Kerik Kouklis, Gayle, gum over platinum, 2009
Kerik Kouklis, Gayle, gum over platinum print of collodion image, 2009

Platinum/palladium printing is a nineteenth century photographic printing process based on iron, platinum, and palladium rather than silver. It is considered one of the most beautiful photographic processes because of its very subtle gradation of tones. Kerik Kouklis will be teaching this process at Penland this April.

Paltinum/palladium prints are made with paper that has been hand coated, and they are exposed in contact with a negative that’s the same size as the final print. The success of the print depends on using a negative that matches the characteristics of the platinum/palladium material.

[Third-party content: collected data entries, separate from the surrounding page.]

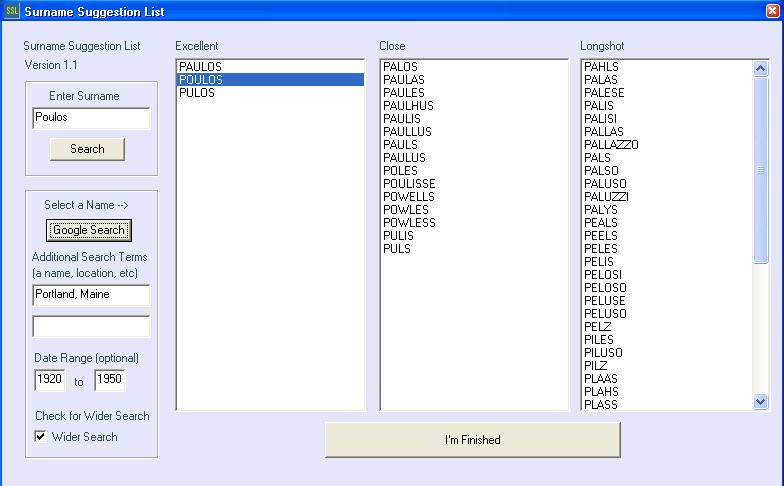Select PULOS in the Excellent list
The image size is (784, 486).
[x=197, y=93]
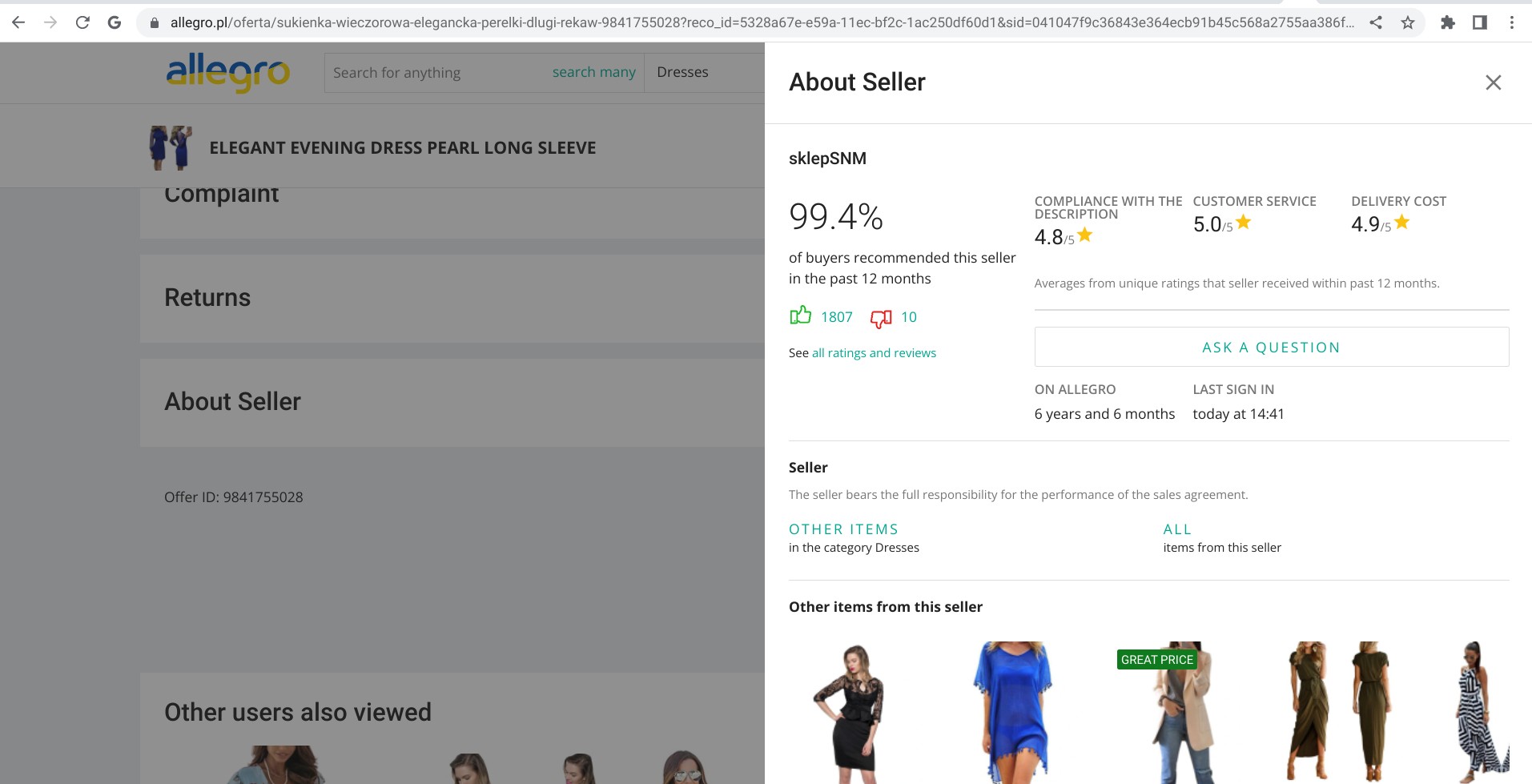This screenshot has height=784, width=1532.
Task: Click the Allegro logo
Action: pyautogui.click(x=228, y=72)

Creating these negatives used to require a high level of darkroom skill, but today, carefully-tuned negatives can be made with an inkjet printer, making the whole process much more accessible. This is the method that will be used in this workshop.

 

Kerik Kouklis
Platinum-Gum Printing with Digital Negatives
In the photography studio

We’ll start by making digital negatives with the QuadTone RIP program and Epson printers. Then we’ll use these negatives to make platinum/palladium prints, and we’ll cover the fundamentals of the gum bichromate process. Adding layers of gum bichromate to a platinum/palladium print can result in prints ranging from subtle to wildly colorful. Combining these processes allows you to use both the left and right sides of your brain to produce work that’s uniquely yours. Darkroom or alternative process experience helpful but not required. Students should have basic skills in Photoshop (adjustment tools, layers, etc.). Code S02P

 

Register for this workshop here

 

In addition to covering the production of digital negatives, hand coating the paper, and making the platinum/palladium prints, this workshop will also include an introduction to another nineteenth century process called gum bichromate. This process involves pigment suspended in a medium that hardens in response to light, and a gum print can be made in almost any color. In this workshop, the gum process will be applied on top of the platinum/palladium prints as a way of adding new tonalities to the images. 

 

Kerik Kouklis has taught photography at the Photographer’s Formulary (MT), Ansel Adams Gallery (CA), and Project Basho (Philadelphia), among others. His work has been shown in exhibitions at the Ansel Adams Gallery (CA), Taube Museum of Art (NC), and is housed in  collections at the Museum of Fine Arts, Houston, and the Hoyt Institute of Fine Arts (PA).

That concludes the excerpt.